The commodity boom and recent food crisis have highlighted potash's importance to world food production. Ottawa has long been a champion of fair trade for poor nations' farm produce; it has nothing comparable to the egregious subsidies America and France give to their farmers. Yet, when it comes to the consistently high prices of potash, it is not on the side of angels. Potash Corp is a dominant member of the Canpotex Canadian potash producers' group, a cartel that controls 30 per cent of the world's supply. The group has maintained potash's high prices for years by artificially adjusting output to demand and restricting competition among suppliers. Quirks in Canada's anti-competition laws allow the cartel to exist; and cold hard cash has made Saskatchewan, the province with the most potash mines, the cartel's enabler.

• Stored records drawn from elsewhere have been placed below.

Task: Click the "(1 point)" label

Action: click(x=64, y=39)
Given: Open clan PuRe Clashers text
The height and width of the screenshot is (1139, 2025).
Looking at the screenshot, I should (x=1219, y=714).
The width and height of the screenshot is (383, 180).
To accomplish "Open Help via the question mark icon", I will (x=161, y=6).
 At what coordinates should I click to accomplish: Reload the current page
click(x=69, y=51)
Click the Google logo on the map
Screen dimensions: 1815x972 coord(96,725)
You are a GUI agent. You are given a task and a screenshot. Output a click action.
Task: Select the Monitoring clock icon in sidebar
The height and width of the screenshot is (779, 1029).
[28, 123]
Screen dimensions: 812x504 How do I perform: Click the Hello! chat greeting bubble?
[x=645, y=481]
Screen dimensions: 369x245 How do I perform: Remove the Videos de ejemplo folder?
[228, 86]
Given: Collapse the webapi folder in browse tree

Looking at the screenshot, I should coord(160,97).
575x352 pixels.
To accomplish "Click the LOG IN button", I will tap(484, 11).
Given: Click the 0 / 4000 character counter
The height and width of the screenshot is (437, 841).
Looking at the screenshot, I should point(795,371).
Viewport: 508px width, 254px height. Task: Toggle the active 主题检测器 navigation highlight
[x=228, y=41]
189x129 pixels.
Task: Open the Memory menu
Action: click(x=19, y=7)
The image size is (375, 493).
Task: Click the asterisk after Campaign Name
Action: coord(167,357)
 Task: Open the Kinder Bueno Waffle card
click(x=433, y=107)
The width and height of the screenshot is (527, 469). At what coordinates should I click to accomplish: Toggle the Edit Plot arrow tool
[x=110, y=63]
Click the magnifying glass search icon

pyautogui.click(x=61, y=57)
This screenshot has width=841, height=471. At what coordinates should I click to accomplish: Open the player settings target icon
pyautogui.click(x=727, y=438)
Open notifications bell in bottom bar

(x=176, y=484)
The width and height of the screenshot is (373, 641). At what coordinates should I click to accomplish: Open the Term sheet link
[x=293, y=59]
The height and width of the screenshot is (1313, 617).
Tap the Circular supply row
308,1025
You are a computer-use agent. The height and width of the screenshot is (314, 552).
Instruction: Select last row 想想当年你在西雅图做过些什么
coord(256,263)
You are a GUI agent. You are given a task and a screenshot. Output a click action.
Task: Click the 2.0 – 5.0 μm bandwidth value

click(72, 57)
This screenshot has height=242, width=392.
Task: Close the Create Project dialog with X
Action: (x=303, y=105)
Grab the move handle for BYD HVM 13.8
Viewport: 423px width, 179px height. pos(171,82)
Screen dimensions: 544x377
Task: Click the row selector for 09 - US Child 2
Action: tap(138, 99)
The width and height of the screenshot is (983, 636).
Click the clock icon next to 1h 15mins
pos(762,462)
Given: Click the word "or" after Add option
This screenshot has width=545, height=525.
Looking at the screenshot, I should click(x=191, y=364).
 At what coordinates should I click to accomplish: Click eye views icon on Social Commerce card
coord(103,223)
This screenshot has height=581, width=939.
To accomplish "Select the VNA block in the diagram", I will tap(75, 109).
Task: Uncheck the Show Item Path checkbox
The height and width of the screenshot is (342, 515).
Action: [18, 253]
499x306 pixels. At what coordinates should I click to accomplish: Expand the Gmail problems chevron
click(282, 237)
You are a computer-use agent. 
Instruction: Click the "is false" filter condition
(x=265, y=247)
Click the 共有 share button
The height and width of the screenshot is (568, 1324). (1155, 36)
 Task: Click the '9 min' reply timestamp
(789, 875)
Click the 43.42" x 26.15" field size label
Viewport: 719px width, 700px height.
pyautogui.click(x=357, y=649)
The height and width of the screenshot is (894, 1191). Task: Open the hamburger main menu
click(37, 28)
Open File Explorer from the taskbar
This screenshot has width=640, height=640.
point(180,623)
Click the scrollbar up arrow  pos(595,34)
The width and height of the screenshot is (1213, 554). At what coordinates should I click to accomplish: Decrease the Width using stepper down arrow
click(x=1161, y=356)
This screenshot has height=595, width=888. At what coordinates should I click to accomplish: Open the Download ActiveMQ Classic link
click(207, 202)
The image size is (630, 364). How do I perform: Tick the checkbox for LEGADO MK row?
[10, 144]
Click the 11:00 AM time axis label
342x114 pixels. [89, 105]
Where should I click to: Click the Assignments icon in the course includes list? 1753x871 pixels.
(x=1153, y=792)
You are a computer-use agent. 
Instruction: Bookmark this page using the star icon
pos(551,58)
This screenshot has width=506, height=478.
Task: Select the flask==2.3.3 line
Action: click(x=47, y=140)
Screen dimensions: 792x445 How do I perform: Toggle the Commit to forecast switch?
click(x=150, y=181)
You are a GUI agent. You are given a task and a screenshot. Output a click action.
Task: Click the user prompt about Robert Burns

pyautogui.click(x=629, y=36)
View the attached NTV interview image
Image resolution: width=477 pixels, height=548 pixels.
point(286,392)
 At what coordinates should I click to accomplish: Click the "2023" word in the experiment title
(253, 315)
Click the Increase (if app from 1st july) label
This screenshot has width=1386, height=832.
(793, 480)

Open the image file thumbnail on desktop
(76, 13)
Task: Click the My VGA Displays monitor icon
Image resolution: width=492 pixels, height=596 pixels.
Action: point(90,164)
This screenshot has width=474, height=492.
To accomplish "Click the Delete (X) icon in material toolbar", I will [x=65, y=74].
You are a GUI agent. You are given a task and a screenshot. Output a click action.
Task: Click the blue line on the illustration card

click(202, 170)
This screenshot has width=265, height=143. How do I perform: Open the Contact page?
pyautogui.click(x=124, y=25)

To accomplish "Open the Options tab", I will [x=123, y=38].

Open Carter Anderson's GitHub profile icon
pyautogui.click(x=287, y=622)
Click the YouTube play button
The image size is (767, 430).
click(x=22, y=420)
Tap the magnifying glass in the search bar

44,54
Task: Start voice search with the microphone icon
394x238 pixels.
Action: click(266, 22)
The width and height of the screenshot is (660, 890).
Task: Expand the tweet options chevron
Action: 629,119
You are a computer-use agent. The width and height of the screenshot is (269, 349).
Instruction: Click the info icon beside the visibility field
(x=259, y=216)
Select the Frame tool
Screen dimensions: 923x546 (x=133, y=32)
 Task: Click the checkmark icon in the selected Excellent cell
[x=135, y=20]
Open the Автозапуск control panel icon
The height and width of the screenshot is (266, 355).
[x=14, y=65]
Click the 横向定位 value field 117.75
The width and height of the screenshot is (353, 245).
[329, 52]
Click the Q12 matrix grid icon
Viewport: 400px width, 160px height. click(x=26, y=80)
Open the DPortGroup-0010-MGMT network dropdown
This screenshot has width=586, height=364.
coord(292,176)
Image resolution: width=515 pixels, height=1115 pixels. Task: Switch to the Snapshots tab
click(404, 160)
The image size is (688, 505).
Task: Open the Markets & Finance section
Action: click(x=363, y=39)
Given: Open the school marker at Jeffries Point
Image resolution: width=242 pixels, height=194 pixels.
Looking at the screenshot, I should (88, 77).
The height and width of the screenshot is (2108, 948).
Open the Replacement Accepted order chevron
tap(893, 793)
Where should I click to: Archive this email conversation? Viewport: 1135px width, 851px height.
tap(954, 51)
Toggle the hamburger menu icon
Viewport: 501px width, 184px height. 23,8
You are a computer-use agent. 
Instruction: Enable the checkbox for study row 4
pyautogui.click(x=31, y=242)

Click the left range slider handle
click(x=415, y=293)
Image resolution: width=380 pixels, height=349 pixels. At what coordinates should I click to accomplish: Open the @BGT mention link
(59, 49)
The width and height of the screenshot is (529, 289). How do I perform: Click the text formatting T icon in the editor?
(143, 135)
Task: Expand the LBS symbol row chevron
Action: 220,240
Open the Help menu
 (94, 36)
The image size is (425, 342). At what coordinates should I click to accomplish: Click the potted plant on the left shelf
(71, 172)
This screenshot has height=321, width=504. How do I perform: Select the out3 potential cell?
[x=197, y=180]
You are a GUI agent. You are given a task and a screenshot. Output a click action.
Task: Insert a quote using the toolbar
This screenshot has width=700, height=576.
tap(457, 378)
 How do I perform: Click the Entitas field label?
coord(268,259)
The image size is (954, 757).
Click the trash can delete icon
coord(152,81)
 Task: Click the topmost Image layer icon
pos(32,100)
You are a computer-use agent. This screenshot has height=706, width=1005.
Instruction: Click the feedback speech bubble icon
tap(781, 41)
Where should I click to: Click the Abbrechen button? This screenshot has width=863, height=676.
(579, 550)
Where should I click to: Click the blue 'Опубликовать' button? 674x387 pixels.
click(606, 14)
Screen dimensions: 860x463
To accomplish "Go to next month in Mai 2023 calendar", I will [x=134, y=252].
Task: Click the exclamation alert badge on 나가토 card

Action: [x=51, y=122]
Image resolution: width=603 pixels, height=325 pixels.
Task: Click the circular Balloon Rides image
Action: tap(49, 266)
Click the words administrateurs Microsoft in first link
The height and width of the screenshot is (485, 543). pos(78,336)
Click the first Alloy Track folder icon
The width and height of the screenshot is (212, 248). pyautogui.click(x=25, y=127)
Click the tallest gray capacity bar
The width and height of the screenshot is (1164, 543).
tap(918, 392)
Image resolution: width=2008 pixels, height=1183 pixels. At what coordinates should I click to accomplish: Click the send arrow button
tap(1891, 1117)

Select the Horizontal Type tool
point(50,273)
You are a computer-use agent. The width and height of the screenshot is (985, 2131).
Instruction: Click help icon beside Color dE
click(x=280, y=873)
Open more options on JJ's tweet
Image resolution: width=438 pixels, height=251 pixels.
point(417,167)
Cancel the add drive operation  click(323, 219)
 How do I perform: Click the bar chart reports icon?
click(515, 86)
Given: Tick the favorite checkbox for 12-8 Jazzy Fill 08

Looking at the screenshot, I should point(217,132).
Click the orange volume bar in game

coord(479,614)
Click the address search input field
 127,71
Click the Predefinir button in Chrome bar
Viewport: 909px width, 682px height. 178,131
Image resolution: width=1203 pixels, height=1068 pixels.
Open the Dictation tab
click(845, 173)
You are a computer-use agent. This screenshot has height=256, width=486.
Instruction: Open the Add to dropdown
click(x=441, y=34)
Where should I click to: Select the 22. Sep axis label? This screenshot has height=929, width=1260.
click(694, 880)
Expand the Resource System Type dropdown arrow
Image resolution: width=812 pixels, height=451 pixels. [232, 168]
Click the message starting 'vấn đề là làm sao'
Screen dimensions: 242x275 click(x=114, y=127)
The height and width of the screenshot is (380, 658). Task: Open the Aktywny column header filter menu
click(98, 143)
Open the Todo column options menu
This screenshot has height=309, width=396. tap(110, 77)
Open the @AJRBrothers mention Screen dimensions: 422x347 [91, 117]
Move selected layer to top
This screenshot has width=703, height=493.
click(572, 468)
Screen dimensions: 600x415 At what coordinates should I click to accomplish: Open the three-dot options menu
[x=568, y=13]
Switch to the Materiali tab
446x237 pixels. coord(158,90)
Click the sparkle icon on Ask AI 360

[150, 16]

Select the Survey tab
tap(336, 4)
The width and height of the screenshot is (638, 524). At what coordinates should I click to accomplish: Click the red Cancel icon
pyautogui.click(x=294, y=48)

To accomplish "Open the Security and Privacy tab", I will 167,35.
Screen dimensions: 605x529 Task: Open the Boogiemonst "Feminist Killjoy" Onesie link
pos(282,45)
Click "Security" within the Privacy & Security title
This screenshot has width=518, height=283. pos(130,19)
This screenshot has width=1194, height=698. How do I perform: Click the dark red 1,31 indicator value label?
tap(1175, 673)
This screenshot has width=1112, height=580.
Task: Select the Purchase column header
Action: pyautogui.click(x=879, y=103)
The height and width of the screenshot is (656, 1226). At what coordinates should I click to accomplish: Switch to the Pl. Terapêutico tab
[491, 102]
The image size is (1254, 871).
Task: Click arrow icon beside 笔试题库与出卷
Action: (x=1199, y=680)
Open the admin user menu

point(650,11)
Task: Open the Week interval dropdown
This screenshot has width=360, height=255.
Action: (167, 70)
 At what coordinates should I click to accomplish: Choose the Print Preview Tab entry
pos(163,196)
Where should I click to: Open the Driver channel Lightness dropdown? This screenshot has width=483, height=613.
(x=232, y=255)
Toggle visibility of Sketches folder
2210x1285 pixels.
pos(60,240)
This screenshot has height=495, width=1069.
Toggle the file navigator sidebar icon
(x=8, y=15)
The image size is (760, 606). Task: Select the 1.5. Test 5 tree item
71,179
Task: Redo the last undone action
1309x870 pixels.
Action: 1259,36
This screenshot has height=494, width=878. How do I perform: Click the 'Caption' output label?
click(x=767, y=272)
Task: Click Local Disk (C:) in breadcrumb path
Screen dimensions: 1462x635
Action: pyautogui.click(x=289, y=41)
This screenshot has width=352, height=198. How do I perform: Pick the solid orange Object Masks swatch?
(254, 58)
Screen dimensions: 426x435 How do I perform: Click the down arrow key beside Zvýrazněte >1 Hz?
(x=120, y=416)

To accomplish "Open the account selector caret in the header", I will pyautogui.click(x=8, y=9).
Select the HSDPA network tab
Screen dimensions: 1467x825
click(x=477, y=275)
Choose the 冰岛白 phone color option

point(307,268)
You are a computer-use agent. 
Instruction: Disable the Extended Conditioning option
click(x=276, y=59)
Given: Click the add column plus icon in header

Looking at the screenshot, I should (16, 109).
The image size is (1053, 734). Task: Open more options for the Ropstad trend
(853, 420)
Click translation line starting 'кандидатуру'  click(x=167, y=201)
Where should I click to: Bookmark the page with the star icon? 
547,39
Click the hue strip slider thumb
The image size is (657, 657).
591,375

Developing countries have repeatedly raised objections to the cartel with the World Trade Organisation; the issue has been one of the lesser known stumbling blocks to the stalled Doha Round. Now, BHP has said it is ready to breach cartel rules and produce as much as markets demand. That has provoked the ire of other Canpotex members such as Agrium of Canada and US-based Mosaic. It is too early to say what effect a successful BHP bid will have on potash prices - whether it will lower them by undermining the cartel, or enable BHP to enjoy monopolistic pricing. But regardless, it is time for Canada and the WTO to reconsider the detrimental effects of a potash cartel or a quasi-monopoly on the world's poor farmers.